▸ **Alıntı metin**:

Ancak, ne çare ki, onlar Fatih Terim değildir ve hiçbir Galatasaraylı’dan bu beyefendileri anlamasını beklemek kolay olmayacaktır.
Çöp bertaraf tesisi
Büyükşehir Belediyesi’nin Karşıyaka Yamanlar’da çöp tesisi kurma girişimi yoğun tartışmalara neden oluyor.
Anladığımız kadarıyla, Büyükşehir’in bu projesine Karşıyaka Belediyesi pek sıcak bakmıyor.
Yanısıra, AK Parti İzmir Milletvekili İlknur Denizli de bu konuda sert bir muhalefet başlattı.
Evvelemirde belirtelim ki, hiçbir taraf İzmir’in böylesi bir tesise ihtiyacı olduğunu tartışmıyor.
Konu, daha ziyade Yamanlar’ın bu işe uygun olup olmadığı ile ilgili.

▸ **Verilen istek 1**:
Alıntı metinde "Çöp bertaraf tesisi" ifadesinden "olmadığı ile ilgili." ifadesine kadar olan bölümü aynen aktarın.

▸ **Veriler**:
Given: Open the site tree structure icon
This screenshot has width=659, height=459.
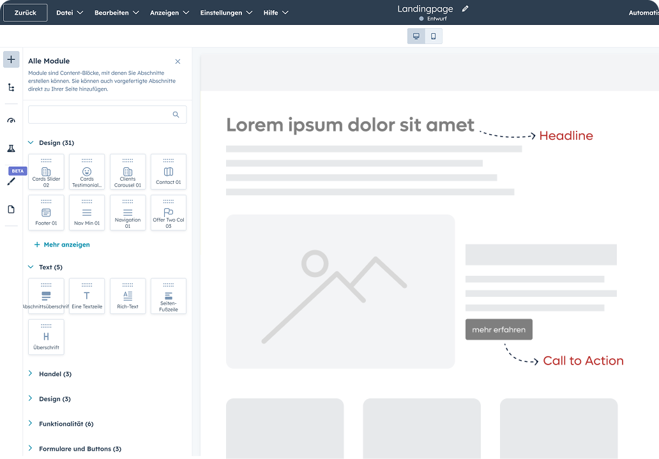Looking at the screenshot, I should click(x=11, y=87).
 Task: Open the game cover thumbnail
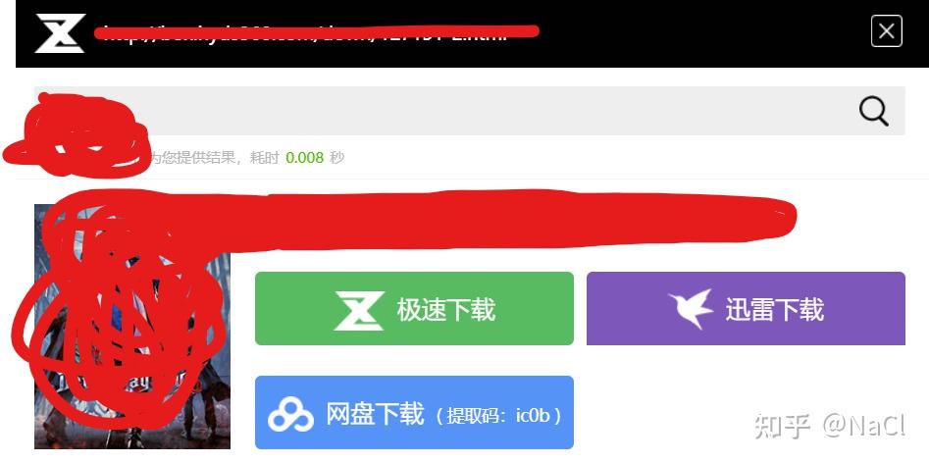tap(132, 327)
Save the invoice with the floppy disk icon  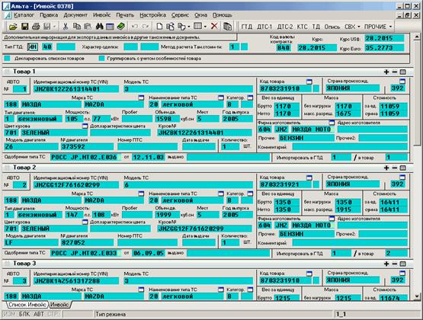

▸ **Verilen istek 2**:
Verilerdeki satırları, "Task: Open the game cover thumbnail" ifadesini içeren satırdan verilerin sonuna kadar, iki uç da dahil olmak üzere aynen yazın. Resimleri yanıta koymayın.

▸ **Alıştırma sonucu 1**:
Çöp bertaraf tesisi
Büyükşehir Belediyesi’nin Karşıyaka Yamanlar’da çöp tesisi kurma girişimi yoğun tartışmalara neden oluyor.
Anladığımız kadarıyla, Büyükşehir’in bu projesine Karşıyaka Belediyesi pek sıcak bakmıyor.
Yanısıra, AK Parti İzmir Milletvekili İlknur Denizli de bu konuda sert bir muhalefet başlattı.
Evvelemirde belirtelim ki, hiçbir taraf İzmir’in böylesi bir tesise ihtiyacı olduğunu tartışmıyor.
Konu, daha ziyade Yamanlar’ın bu işe uygun olup olmadığı ile ilgili.

▸ **Alıştırma sonucu 2**:
 Task: Open the game cover thumbnail
tap(132, 327)
Save the invoice with the floppy disk icon  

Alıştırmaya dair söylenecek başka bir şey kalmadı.